## Stored records
○ ○ ○ ○ ○

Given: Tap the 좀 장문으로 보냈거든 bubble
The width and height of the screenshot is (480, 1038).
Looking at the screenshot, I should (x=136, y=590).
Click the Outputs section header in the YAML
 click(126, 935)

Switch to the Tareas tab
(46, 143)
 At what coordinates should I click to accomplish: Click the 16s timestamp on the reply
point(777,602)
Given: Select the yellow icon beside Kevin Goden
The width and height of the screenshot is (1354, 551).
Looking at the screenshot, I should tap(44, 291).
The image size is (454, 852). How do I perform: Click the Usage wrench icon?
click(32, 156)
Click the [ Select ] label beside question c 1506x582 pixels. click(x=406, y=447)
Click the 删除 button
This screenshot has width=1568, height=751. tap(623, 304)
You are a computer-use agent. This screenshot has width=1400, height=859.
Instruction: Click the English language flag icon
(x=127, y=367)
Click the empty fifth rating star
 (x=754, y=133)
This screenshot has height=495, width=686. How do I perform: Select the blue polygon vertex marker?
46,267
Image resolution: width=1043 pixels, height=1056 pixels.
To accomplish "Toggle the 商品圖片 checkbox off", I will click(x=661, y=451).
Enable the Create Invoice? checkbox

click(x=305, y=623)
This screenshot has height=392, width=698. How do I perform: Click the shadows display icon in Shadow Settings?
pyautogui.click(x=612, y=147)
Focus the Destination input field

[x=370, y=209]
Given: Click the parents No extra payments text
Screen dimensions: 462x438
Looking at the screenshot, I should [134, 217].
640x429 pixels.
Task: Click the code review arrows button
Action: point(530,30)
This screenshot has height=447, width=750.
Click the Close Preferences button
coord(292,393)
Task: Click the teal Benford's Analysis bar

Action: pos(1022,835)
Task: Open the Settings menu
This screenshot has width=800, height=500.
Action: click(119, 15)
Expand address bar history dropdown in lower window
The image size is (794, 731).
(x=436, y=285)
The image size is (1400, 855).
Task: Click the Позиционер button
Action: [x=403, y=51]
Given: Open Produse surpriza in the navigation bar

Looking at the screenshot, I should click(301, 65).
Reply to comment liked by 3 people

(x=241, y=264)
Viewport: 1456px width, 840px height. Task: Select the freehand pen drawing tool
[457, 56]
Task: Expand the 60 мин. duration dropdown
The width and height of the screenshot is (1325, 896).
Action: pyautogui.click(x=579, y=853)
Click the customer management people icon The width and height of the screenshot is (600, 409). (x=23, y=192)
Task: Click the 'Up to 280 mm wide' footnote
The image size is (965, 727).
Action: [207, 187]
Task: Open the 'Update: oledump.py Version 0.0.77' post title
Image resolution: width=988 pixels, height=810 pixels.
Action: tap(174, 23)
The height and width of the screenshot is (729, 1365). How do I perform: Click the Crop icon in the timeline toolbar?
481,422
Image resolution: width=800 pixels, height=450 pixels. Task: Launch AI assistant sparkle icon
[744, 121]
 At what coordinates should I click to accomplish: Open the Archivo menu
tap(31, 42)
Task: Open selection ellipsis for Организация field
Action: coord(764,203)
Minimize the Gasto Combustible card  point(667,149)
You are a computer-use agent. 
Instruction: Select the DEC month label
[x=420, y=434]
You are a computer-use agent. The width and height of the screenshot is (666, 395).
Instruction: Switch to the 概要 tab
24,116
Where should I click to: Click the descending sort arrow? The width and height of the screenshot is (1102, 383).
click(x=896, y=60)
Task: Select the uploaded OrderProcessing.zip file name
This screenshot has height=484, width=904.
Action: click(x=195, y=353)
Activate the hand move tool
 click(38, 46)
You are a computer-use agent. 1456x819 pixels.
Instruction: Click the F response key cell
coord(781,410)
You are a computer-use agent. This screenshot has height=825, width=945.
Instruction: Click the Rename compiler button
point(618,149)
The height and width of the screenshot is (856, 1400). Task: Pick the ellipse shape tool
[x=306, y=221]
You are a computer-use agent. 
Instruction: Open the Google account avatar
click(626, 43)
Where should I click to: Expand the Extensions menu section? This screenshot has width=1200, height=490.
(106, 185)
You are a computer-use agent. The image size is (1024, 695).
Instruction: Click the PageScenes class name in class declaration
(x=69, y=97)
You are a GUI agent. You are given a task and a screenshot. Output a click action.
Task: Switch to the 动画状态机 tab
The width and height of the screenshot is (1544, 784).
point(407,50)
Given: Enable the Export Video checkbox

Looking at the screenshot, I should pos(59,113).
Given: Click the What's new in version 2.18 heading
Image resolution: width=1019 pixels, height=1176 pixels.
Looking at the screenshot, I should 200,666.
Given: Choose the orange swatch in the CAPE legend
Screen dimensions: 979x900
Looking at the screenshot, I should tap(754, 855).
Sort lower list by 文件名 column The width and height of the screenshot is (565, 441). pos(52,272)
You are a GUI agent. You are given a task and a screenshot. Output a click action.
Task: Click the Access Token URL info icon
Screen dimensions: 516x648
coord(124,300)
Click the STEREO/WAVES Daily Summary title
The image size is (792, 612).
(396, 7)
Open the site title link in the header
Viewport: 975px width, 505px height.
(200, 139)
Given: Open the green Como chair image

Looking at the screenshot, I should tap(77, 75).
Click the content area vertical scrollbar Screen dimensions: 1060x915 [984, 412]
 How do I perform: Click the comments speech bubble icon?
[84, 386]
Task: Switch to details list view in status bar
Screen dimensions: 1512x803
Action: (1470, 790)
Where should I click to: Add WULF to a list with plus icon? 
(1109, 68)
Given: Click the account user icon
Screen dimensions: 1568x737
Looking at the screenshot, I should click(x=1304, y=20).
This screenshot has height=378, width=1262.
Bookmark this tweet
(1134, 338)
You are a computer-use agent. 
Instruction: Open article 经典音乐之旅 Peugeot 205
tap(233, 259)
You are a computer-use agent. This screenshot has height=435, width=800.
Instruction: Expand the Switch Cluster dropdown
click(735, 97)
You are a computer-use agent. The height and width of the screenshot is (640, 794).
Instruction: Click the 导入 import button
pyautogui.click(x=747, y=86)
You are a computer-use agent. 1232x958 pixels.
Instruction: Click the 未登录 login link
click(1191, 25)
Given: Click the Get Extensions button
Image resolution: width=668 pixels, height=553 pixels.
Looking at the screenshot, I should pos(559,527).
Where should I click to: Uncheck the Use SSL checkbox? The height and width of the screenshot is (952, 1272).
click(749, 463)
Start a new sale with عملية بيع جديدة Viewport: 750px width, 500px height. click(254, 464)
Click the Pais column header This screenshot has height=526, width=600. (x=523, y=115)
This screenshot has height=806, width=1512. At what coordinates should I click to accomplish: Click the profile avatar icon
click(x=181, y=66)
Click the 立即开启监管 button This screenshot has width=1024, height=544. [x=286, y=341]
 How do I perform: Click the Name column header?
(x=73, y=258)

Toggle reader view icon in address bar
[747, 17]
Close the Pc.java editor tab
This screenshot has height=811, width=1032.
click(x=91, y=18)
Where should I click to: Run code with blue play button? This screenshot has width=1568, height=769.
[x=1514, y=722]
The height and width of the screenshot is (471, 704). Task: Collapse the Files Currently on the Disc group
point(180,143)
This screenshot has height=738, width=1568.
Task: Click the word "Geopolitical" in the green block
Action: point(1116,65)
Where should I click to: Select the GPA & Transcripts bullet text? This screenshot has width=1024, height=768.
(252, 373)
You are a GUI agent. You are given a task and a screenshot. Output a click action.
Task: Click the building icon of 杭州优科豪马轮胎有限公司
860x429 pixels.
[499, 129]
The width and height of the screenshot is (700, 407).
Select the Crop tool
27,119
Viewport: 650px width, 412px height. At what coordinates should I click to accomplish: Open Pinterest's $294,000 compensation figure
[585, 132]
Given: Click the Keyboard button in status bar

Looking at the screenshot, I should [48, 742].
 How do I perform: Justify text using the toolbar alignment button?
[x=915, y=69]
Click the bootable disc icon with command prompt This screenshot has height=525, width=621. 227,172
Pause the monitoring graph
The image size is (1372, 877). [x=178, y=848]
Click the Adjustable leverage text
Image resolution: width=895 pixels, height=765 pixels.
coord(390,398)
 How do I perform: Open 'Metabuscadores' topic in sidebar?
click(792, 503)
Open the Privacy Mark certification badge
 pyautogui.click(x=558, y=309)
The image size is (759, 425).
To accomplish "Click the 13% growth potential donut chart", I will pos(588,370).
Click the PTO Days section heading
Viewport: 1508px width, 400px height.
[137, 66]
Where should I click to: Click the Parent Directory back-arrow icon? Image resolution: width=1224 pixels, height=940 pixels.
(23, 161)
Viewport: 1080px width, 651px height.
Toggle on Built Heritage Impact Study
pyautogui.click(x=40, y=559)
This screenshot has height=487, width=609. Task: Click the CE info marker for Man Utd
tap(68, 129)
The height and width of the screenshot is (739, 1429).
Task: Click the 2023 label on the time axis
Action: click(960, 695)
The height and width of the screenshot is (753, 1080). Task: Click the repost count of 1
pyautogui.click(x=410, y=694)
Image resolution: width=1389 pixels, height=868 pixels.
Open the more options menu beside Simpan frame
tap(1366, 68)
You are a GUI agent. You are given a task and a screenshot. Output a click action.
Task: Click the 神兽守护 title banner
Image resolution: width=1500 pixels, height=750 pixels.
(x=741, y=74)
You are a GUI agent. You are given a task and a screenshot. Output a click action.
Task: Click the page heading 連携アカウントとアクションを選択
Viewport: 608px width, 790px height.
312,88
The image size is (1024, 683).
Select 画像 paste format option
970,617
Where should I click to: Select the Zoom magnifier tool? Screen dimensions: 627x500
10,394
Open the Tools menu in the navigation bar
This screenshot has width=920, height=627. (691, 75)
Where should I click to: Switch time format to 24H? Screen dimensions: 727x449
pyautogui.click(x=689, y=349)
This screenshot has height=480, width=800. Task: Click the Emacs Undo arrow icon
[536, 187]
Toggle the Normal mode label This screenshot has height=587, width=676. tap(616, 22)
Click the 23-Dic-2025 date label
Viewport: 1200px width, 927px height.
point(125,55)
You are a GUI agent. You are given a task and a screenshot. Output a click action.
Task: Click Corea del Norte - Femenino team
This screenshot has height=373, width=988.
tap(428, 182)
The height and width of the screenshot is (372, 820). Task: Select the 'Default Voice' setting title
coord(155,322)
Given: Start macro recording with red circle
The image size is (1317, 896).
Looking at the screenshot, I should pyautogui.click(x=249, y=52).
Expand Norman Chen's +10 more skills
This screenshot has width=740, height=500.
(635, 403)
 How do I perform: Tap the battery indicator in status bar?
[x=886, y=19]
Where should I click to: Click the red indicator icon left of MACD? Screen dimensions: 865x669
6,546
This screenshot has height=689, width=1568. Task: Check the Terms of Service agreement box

○ ○ ○ ○ ○

## WORK REQUIRED
Your task is to list each line of the records with the word "Start".

## YOUR SOLUTION
Start a new sale with عملية بيع جديدة Viewport: 750px width, 500px height. click(254, 464)
Given: Start macro recording with red circle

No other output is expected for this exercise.